**QUOTED TEXT**
------------------------------------------------

Connery came back for one more Bond film, Diamonds Are Forever, in 1971, and then Roger Moore debuted as the hero in 1973 with Live and Let Die.
Moore’s second outing as Bond, the following year in The Man with the Golden Gun, featured Khao Phing Kan, an actual island in Thailand. For the film’s purposes, Khao Phing Kan posed as an uncharted island in Chinese waters, the hideout of villain Francesco Scaramanga.
A 1992 stamp from Thailand (Scott 1481) shows a view from Khao Phing Kan. The tall islet of Khao Ta-Poo (Ko Tapu), also featured in the film, is visible at the center of the stamp.
After the film, this island became a tourist attraction and was popularly dubbed “James Bond Island.”
A 1969 French stamp (Scott 1234) depicts Chateau de Chantilly, in the town of the same name. The chateau was featured as the supposed California estate of villain Hugo Drax in 1979’s Moonraker.
The chateau and its Great Stables returned in 1985 for A View to a Kill, as the home of the mad industrialist Max Zorin, who planned to destroy Silicon Valley. This film was Roger Moore’s seventh and final appearance as James Bond.
A United States postal card, issued for the Pacific 97 international stamp exhibition in San Francisco (Scott UX282), pictures the Golden Gate Bridge, where an airship was tethered in the tense climax of View to a Kill.
A stamp-issuing entity familiar to stamp collectors, Gibraltar was featured prominently in the opening sequence of 1987’s The Living Daylights, in which the new Bond actor, Timothy Dalton, chases an assassin on the Rock of Gibraltar.
The Barbary macaques of Gibraltar, an endemic population of monkeys, were included in the film sequence and also are pictured on a set of stamps issued by Gibraltar in 2011 (Scott 1290-1295).
Poor box-office performance of Dalton’s second film, License to Kill, in 1989, combined with legal troubles, halted the production of a planned third Bond film with Dalton until he resigned from the role in 1994.
Goldeneye in 1995 was the first Bond film that was shot in the former Soviet Union. Bond visits St. Petersburg, where he chases kidnappers through the city’s streets in a tank.
A 5-ruble stamp, issued by Russia in 2003 for the city’s 300th anniversary (Scott 6772), pictures the Winter Palace, which appears in the film as an exterior shot.
Goldeneye marked Pierce Brosnan’s debut as Bond. Brosnan had been signed to star in 1987’s The Living Daylights, but his contractual obligation to star in television’s Remington Steele was renewed at the last minute.
Montenegro was the purported location of 2006’s Casino Royale, but the film was not actually shot there. This movie did continue the series’ pattern of international locales, filming in the Czech Republic, the Bahamas, Italy, and the United Kingdom.
Casino Royale marked the debut of Daniel Craig (who currently still plays Bond), following four years without Bond films and the rumored firing of Brosnan for unspecified reasons.
External shots of Japan’s eerie Hashima Island were featured in the 2012 Bond film Skyfall as villain Raoul Silva’s hideout off the coast of Macau.
Hashima, an abandoned industrial town, was named a UNESCO World Heritage site in 2015, and is shown on one stamp in a World Heritage pane of 10 issued by Japan July 8, 2016.

------------------------------------------------

**DATASET**
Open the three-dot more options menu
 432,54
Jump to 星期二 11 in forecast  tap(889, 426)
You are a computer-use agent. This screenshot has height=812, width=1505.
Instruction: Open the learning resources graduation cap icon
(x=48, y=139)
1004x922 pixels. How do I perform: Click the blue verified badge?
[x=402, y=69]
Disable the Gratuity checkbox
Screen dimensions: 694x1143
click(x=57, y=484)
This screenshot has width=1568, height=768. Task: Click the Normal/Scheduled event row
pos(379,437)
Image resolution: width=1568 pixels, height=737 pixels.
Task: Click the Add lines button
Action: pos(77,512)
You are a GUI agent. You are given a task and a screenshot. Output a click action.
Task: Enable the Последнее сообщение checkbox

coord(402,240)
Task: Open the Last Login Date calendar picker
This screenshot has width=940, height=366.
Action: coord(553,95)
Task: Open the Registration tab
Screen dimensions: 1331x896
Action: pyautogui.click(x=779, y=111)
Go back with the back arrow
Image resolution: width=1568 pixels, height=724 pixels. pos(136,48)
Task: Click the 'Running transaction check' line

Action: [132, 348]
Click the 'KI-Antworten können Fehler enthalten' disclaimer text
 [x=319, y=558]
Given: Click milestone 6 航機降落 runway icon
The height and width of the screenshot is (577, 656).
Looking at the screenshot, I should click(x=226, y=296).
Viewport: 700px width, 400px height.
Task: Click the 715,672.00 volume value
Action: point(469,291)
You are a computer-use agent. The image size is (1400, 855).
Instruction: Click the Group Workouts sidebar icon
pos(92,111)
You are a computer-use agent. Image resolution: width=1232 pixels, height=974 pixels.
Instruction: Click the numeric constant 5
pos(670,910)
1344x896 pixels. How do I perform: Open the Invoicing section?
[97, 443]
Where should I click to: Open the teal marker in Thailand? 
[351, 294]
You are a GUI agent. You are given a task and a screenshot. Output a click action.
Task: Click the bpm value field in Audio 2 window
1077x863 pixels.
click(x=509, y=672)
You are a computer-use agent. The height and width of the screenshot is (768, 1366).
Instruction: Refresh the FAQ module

------------------------------------------------

**ACTIONS TO TAKE**
**1)** From the text on Bond film locations shown on stamps, copy the passage starting with "Casino Royale marked" and going on through "for unspecified reasons.".
**2)** List every actor the Bond locations text names as having played James Bond.

**RESULTS FOR EACH TASK**
**1)**
Casino Royale marked the debut of Daniel Craig (who currently still plays Bond), following four years without Bond films and the rumored firing of Brosnan for unspecified reasons.

**2)**
Connery
Roger Moore
Timothy Dalton
Pierce Brosnan
Daniel Craig